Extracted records
╔══

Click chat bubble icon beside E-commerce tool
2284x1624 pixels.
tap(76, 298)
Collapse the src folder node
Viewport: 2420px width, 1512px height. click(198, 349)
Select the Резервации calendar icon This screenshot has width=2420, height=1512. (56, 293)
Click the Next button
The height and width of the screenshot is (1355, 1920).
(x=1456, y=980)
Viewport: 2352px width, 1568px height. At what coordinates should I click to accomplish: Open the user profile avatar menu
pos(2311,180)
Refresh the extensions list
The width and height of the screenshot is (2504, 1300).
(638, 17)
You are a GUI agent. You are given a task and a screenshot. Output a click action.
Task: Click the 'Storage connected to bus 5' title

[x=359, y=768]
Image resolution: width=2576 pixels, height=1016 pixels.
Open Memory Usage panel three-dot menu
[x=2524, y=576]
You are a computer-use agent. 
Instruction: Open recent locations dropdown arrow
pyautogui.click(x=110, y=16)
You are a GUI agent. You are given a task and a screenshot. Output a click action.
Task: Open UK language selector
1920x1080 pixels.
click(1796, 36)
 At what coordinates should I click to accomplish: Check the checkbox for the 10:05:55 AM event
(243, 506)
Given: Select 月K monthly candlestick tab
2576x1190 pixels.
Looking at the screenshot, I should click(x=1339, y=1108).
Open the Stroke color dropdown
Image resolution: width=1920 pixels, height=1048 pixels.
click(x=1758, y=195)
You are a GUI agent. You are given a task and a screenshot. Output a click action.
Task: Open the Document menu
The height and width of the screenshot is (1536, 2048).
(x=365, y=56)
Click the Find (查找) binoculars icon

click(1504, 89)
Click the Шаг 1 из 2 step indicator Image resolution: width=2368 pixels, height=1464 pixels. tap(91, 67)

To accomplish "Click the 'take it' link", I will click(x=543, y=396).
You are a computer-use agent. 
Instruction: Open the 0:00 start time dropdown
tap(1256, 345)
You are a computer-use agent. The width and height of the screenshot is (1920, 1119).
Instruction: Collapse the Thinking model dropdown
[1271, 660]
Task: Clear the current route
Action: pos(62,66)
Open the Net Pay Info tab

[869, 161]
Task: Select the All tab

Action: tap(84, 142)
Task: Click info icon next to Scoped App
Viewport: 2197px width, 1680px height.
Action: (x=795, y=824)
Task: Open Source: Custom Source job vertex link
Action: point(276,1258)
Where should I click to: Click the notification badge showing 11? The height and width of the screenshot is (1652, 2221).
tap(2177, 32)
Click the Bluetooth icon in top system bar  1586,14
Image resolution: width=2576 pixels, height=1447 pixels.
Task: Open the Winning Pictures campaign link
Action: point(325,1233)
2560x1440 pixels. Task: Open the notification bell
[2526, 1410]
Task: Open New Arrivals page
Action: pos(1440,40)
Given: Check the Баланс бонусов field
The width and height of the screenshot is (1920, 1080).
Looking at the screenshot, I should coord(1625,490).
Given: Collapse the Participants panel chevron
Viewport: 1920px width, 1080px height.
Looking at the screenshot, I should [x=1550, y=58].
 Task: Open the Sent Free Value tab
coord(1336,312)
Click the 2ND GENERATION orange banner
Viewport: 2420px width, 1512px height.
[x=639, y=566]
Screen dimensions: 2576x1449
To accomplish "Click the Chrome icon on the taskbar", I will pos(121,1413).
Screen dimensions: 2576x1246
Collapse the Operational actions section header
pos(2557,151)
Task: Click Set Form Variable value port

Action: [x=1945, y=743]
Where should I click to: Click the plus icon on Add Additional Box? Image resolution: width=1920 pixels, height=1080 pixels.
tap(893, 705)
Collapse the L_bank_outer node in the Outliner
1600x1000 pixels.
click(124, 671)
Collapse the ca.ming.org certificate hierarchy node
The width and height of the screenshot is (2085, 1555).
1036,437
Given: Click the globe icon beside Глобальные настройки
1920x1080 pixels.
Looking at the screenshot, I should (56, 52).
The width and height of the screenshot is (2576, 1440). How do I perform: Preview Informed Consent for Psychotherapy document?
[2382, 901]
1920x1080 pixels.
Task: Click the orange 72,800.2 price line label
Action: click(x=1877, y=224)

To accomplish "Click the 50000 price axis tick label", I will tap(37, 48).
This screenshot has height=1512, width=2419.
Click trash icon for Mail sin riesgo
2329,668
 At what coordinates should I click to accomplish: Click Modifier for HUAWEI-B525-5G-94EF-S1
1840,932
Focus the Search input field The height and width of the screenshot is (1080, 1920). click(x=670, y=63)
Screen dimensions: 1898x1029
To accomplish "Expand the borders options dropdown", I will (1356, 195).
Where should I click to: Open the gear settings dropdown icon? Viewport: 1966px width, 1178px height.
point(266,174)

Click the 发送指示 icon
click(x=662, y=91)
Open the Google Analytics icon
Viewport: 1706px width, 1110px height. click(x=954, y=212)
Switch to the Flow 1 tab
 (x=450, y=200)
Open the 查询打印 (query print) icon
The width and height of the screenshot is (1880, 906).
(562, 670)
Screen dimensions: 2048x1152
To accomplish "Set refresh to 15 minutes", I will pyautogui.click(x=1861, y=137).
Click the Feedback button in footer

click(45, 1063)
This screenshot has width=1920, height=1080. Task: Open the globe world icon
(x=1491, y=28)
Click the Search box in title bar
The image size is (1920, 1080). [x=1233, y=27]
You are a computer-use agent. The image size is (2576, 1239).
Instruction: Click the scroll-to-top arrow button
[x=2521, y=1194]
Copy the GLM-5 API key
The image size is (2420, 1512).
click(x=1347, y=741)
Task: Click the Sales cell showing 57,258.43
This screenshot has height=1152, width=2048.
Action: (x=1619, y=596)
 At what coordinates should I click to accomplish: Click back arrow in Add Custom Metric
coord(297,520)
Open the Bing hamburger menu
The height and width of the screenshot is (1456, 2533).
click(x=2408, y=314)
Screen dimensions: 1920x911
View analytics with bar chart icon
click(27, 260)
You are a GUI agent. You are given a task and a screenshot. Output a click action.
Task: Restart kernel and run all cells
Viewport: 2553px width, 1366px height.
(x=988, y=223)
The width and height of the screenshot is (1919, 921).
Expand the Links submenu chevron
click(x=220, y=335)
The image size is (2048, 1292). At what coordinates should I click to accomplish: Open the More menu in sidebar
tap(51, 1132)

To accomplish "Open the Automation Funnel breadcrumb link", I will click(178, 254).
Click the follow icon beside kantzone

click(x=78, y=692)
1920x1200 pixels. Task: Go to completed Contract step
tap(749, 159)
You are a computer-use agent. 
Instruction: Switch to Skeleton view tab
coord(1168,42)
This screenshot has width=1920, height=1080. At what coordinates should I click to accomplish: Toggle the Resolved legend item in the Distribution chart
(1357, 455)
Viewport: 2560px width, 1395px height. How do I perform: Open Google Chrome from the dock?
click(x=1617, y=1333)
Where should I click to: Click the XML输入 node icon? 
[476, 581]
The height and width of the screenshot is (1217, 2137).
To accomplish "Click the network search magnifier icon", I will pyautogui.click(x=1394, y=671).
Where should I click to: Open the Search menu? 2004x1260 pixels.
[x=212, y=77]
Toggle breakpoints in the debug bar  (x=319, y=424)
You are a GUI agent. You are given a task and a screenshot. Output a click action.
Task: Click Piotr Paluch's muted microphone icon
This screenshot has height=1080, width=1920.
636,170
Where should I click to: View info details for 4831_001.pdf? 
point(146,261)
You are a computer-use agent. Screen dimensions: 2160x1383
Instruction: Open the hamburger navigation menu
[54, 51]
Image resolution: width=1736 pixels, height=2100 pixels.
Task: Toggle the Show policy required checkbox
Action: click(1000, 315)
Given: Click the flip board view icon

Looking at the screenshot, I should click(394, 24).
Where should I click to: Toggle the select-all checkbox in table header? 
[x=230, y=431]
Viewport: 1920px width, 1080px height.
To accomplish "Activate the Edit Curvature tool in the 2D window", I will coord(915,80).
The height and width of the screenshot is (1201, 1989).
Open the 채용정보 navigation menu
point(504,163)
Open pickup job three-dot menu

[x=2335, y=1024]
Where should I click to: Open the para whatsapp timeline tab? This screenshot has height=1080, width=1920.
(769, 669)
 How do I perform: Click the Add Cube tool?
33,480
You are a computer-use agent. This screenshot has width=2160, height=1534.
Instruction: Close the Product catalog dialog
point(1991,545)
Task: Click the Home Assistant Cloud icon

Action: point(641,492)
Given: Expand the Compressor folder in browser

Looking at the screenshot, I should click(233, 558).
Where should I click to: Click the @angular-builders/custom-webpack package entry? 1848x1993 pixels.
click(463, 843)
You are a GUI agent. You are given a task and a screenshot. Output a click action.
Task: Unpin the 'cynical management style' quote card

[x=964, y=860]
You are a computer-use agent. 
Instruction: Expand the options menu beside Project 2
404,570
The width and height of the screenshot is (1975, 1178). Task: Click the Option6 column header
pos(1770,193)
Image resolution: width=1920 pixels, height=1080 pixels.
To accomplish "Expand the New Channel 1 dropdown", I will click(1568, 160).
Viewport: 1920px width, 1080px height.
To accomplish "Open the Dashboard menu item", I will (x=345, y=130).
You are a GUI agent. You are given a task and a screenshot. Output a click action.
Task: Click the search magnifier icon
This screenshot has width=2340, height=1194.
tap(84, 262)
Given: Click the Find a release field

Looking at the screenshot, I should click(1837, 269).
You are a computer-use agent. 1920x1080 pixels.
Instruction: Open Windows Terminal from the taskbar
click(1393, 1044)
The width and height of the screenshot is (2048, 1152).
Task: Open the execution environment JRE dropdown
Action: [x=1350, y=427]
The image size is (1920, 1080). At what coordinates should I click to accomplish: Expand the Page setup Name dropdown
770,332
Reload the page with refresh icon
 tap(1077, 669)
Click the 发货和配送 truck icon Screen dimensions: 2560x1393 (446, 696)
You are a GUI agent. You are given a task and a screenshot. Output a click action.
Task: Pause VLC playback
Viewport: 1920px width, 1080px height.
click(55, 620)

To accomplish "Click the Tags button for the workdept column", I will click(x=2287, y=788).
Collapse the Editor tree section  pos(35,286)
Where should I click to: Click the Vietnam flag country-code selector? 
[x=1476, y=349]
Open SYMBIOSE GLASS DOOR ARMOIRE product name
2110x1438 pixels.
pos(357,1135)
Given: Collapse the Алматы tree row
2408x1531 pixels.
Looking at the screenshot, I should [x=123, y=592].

╚══

Beginning at the line with "Open Memory Usage panel three-dot menu" and stopping after the line with "You are a computer-use agent. The width", please write out every line of the data above exactly and nothing else.

**EXPECTED ANSWER:**
Open Memory Usage panel three-dot menu
[x=2524, y=576]
You are a computer-use agent. 
Instruction: Open recent locations dropdown arrow
pyautogui.click(x=110, y=16)
You are a GUI agent. You are given a task and a screenshot. Output a click action.
Task: Open UK language selector
1920x1080 pixels.
click(1796, 36)
 At what coordinates should I click to accomplish: Check the checkbox for the 10:05:55 AM event
(243, 506)
Given: Select 月K monthly candlestick tab
2576x1190 pixels.
Looking at the screenshot, I should click(x=1339, y=1108).
Open the Stroke color dropdown
Image resolution: width=1920 pixels, height=1048 pixels.
click(x=1758, y=195)
You are a GUI agent. You are given a task and a screenshot. Output a click action.
Task: Open the Document menu
The height and width of the screenshot is (1536, 2048).
(x=365, y=56)
Click the Find (查找) binoculars icon

click(1504, 89)
Click the Шаг 1 из 2 step indicator Image resolution: width=2368 pixels, height=1464 pixels. tap(91, 67)

To accomplish "Click the 'take it' link", I will click(x=543, y=396).
You are a computer-use agent. 
Instruction: Open the 0:00 start time dropdown
tap(1256, 345)
You are a computer-use agent. The width and height of the screenshot is (1920, 1119).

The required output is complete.